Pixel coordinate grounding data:
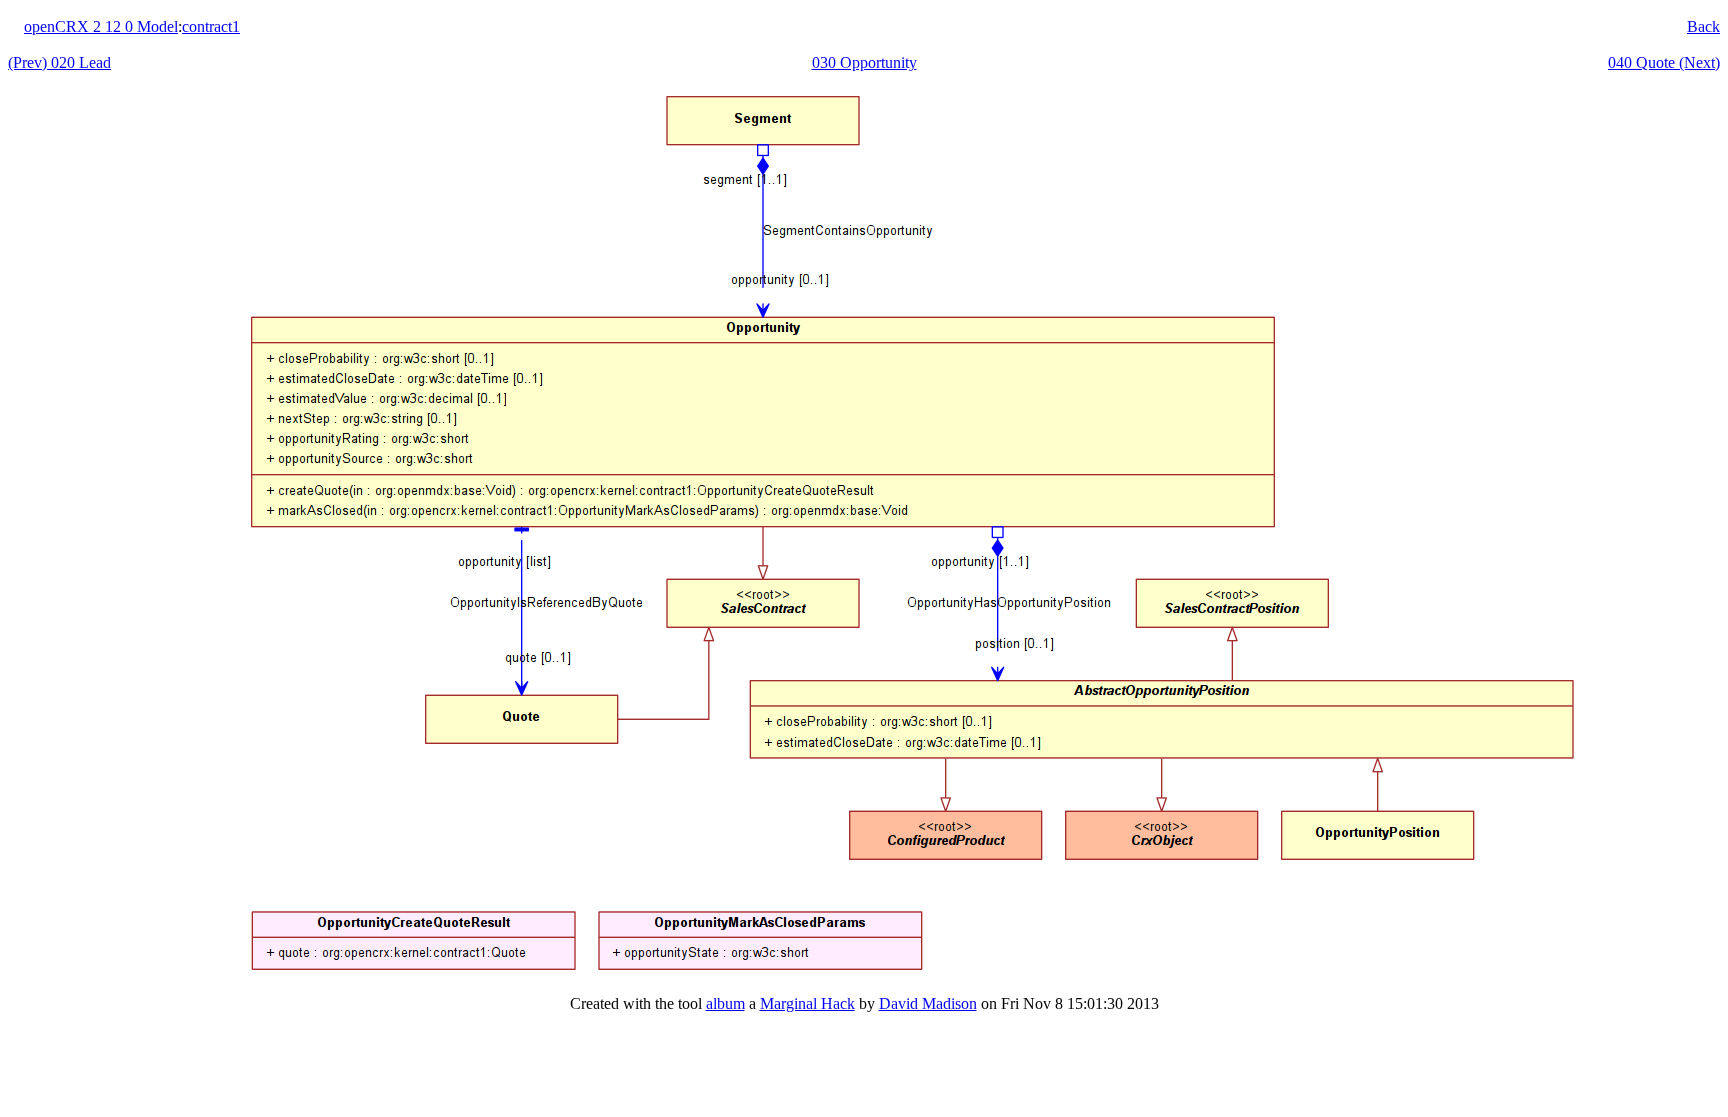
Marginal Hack (807, 1003)
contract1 (211, 26)
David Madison (928, 1003)
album (725, 1003)
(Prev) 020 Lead (59, 62)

§ **Task description**: Repeat each entry precisely as it appears. Leave the pictures out.

§ **Problem solution**:
Marginal Hack (807, 1003)
contract1 (211, 26)
David Madison (928, 1003)
album (725, 1003)
(Prev) 020 Lead (59, 62)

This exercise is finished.